Unfortunately ‘social media’ has failed to isolate us from the woes of the world. Luckily the Canadians are very sympathetic when we (jokingly?) describe ourselves as a refugee from Trump (Susan), and refugees from Brexit (Sue and me). There’s an all pervading sadness, and not a small level of fear amongst Canadians concerning these issues, in particular in relation to their nearest neighbour.

3 comments:

AlanR said...

MEC Targhee $160 converts to £97 today rate on tinternet. Webtogs £89.59. That's around 10%. more. (That's shoes not boots). Buy in England Martin and buy us all a curry at this and that with the change.
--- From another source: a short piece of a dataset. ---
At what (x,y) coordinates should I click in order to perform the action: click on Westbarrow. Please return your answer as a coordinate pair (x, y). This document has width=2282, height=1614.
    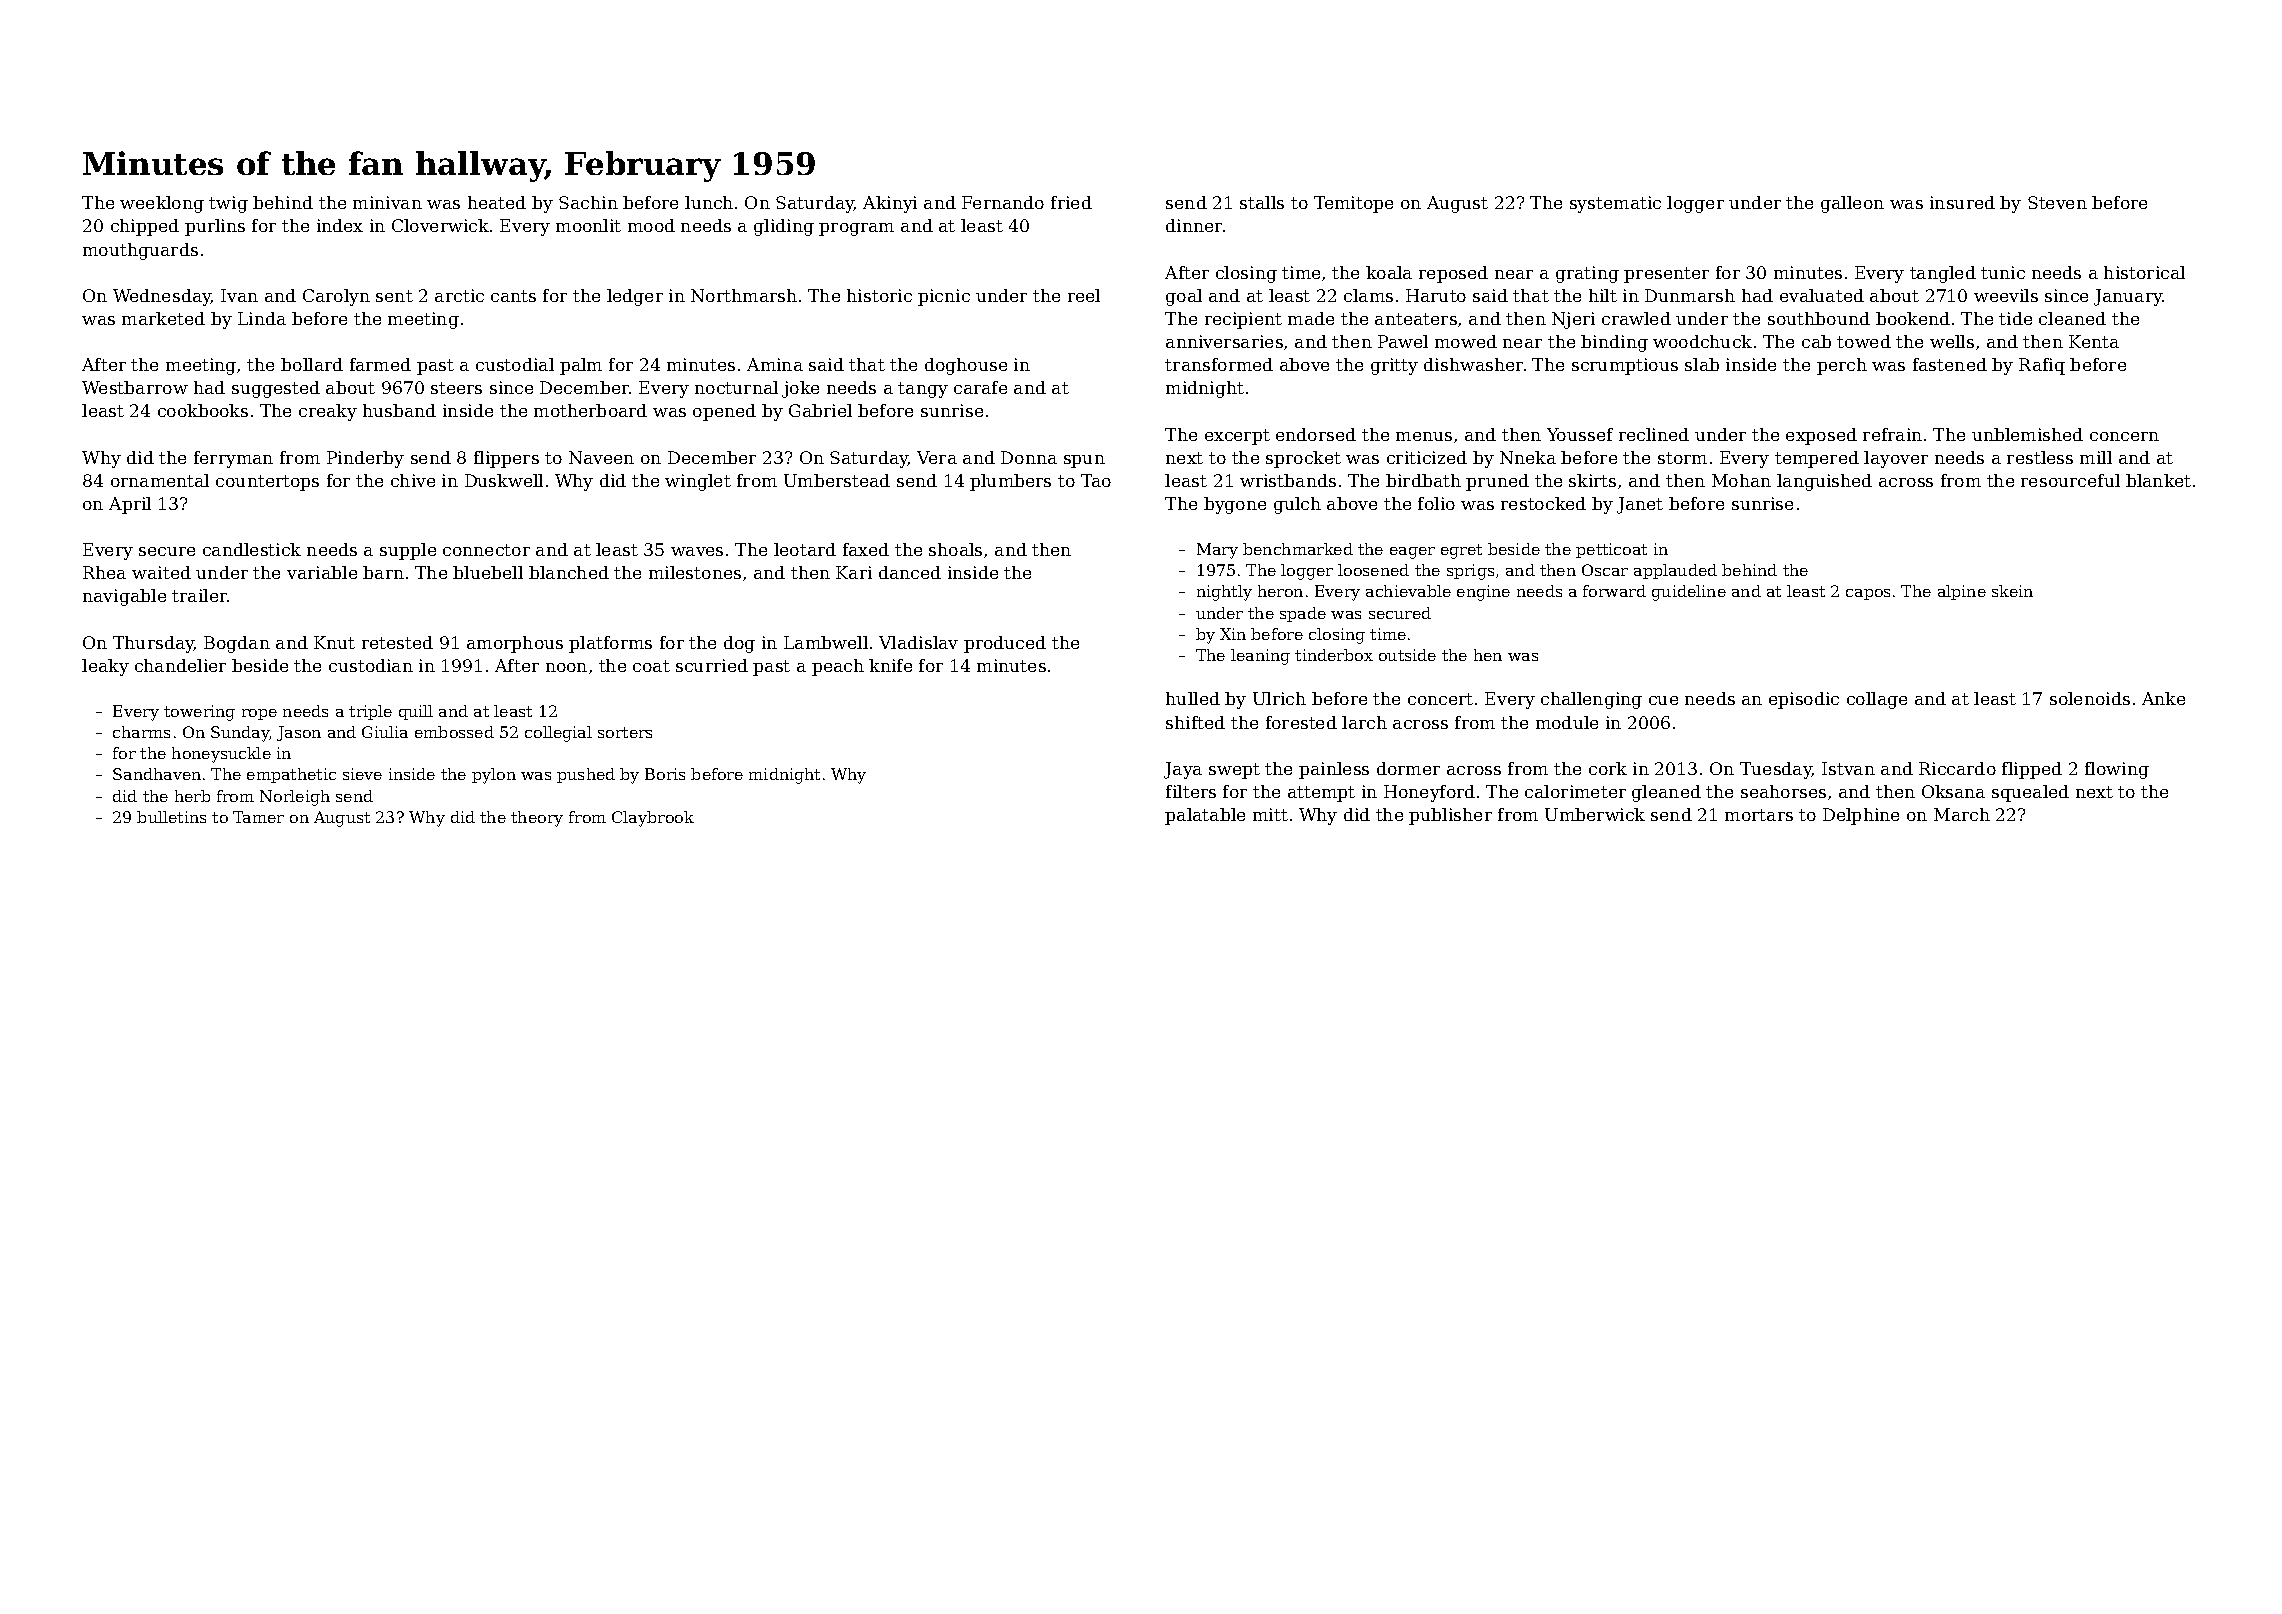
    Looking at the image, I should click on (135, 387).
Ha.
Enjoy the rest of your stay M and S. Weather not looking good here for the next week.

Phreerunner said...

Thanks Alan, it certainly looks as if we are missing some rotten weather, even if we can't empty our wallets here!
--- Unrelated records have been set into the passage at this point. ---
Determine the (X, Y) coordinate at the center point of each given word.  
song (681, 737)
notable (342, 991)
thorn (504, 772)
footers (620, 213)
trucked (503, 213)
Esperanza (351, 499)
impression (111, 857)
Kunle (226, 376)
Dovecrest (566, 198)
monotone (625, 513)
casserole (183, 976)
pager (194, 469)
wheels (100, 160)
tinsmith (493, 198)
The MEC price - Can$150 in Ottawa - excludes 13% tax, and there are better UK deals than the Webtogs one, so the price difference is more like 20 to 30%. I can see this happening widely - we'll just have to buy everything in the UK (as we usually do) but I'd expect the prices in the UK to rise.

Luckily some things in Ottawa are MUCH cheaper than in the UK, but they can't conveniently be brought home - namely petrol, which isn't allowed on the plane, and lobsters, which we can't resist eating before we leave...

You can look forward to that curry in March. I should be able to afford extra onions and chillies to go with your glass of water.

AlanR said...

I looked at the Ottawa store, didn't realise that tax had to be added on top. Yes, there are cheaper places than Webtogs but I wasn't trying to prove you wrong, just a comparison. Petrol starting to rise slightly here, up 2p at Tesco. It might come down again when we start buying it off Uncle Donald.